The motivation for adding the discount factor $\gamma$ is generally, at least initially, based simply in "theoretical convenience". Ideally, we'd like to define the "objective" of an RL agent as maximizing the sum of all the rewards it gathers; its *return*, defined as:

$$\sum_{t = 0}^{\infty} R_t,$$

where $R_t$ denotes the immediate reward at time $t$. As you also already noted in your question, this is inconvenient from a theoretical point of view, because we can have many different such sums that all end up being equal to $\infty$, and then the objective of "maximizing" that quantity becomes quite meaningless. So, by far the most common solution is to introduce a discount factor $0 \leq \gamma < 1$, and formulate our objective as maximizing the *discounted return*:

$$\sum_{t = 0}^{\infty} \gamma^t R_t.$$

Now we have an objective that will never be equal to $\infty$, so maximizing that objective always has a well-defined meaning.

As far as I am aware, the motivation described above is the **only motivation for a discount factor being strictly necessary / needed**. This is **not related to the problem being stochastic or deterministic**.

If we have a stochastic environment, which is guaranteed to have a finite duration of at most $T$, we can define our objective as maximizing the following quantity:

$$\sum_0^T R_t,$$

where $R_t$ is a random variable drawn from some distribution. **Even in the case of stochastic environments, this is well-defined, we do not strictly need a discount factor**.

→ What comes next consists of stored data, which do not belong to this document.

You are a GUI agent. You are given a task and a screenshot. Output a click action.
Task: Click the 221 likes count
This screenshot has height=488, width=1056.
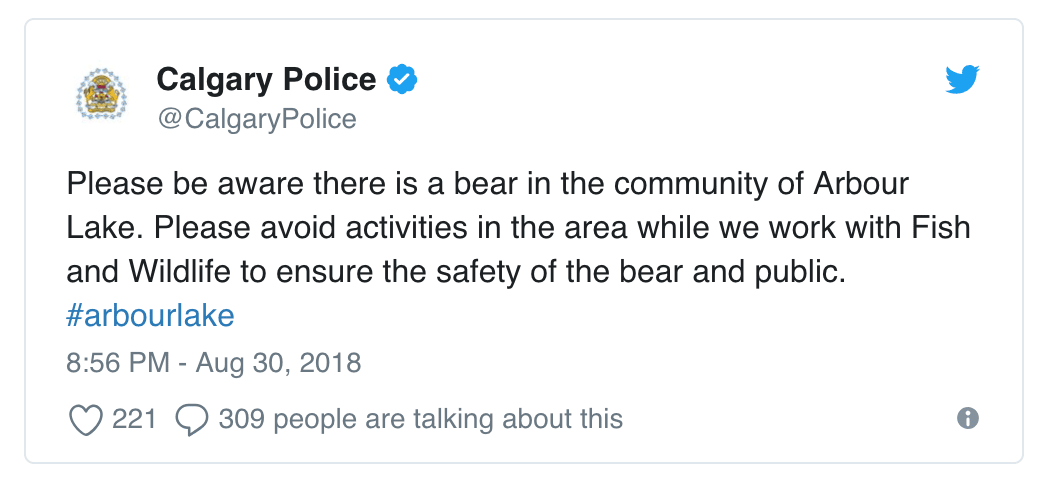[134, 419]
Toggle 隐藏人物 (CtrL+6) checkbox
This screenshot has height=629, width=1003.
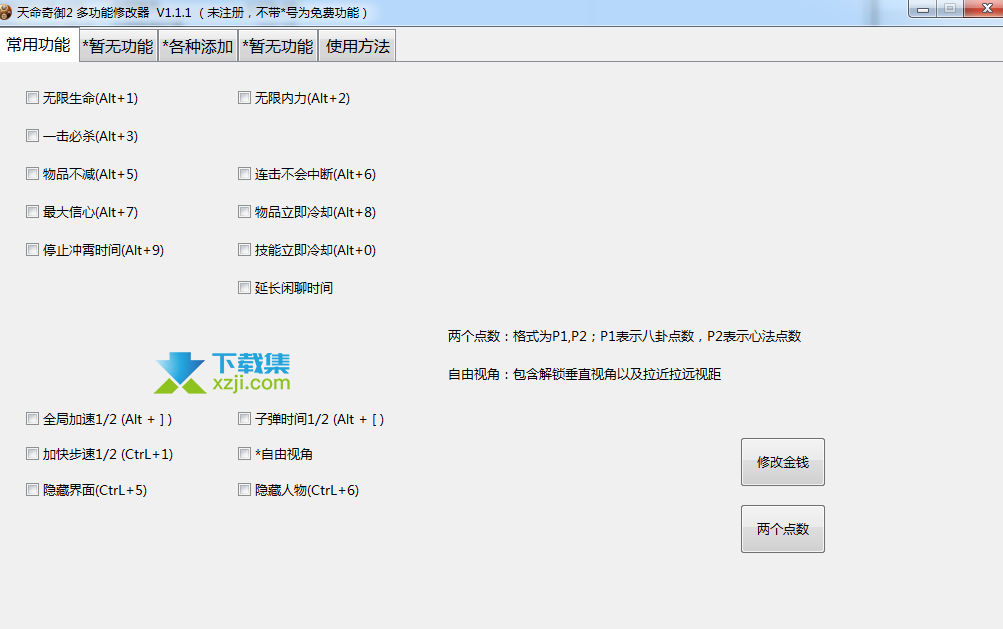pyautogui.click(x=245, y=490)
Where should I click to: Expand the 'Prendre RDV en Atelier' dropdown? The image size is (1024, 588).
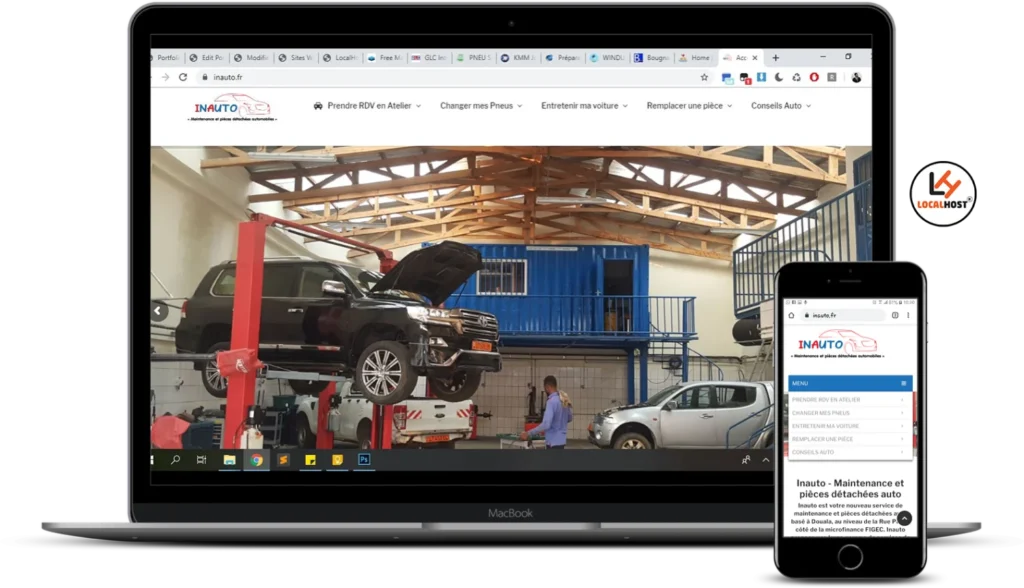coord(368,106)
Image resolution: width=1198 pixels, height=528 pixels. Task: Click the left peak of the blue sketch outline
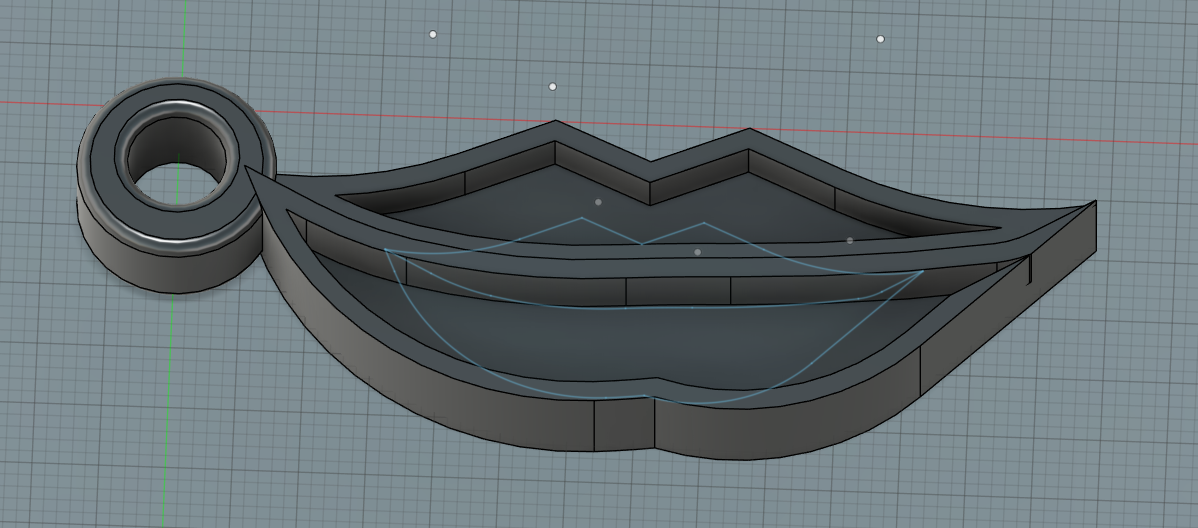click(582, 218)
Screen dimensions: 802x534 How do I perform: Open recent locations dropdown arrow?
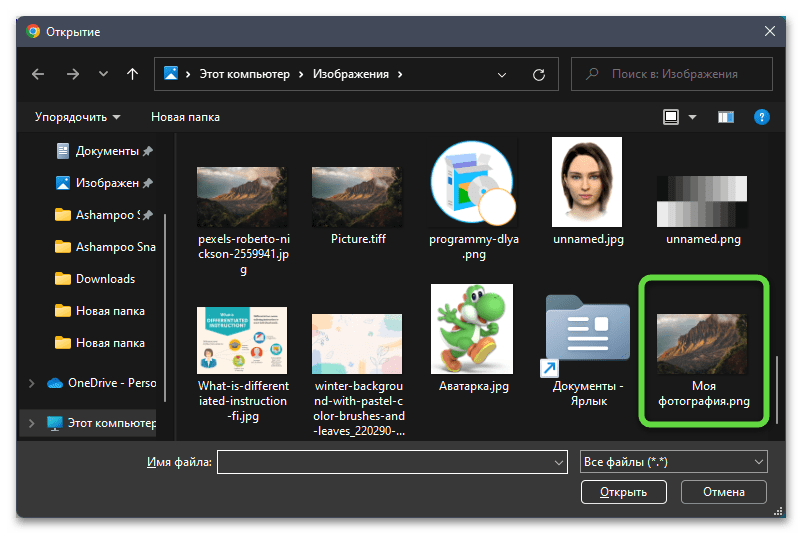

Above, I addressed the question of whether or not a discount factor is **necessary**. This does not tell the full story though. Even in cases where a discount factor is not strictly **necessary**, it still might be **useful**.

Intuitively, discount factors $\gamma < 1$ tell us that **rewards that are nearby in a temporal sense** (reachable in a low number of time steps) **are more important than rewards that are far away**. In problems with a finite time horizon $T$, this is probably not true, **but it can still be a useful heuristic / rule of thumb**.

Such a rule of thumb is particularly useful in stochastic environments, because **stochasticity can introduce greater variance / uncertainty over long amounts of time than over short amounts of time**. So, even if in an ideal world we'd prefer to maximize our expected sum of undiscounted rewards, **it is often easier to learn how to effectively maximize a discounted sum**; we'll learn behaviour that mitigates uncertainty caused by stochasticity because it prioritizes short-term rewards over long-term rewards.

This rule of thumb especially makes a lot of sense in stochastic environments, but I don't agree with the implication in that book that it would be restricted to stochastic environments. A discount factor $\gamma < 1$ has also often been found to be beneficial for learning performance in deterministic environments, **even if afterwards we evaluate an algorithm's performance according to the undiscounted returns**, likely because it leads to a "simpler" learning problem. In a deterministic environment there may not be any uncertainty / variance that grows over time due to the environment itself, but **during a training process there is still uncertainy / variance in our agent's behaviour** which grows over time. For example, it will often be selecting suboptimal actions for the sake of exploration.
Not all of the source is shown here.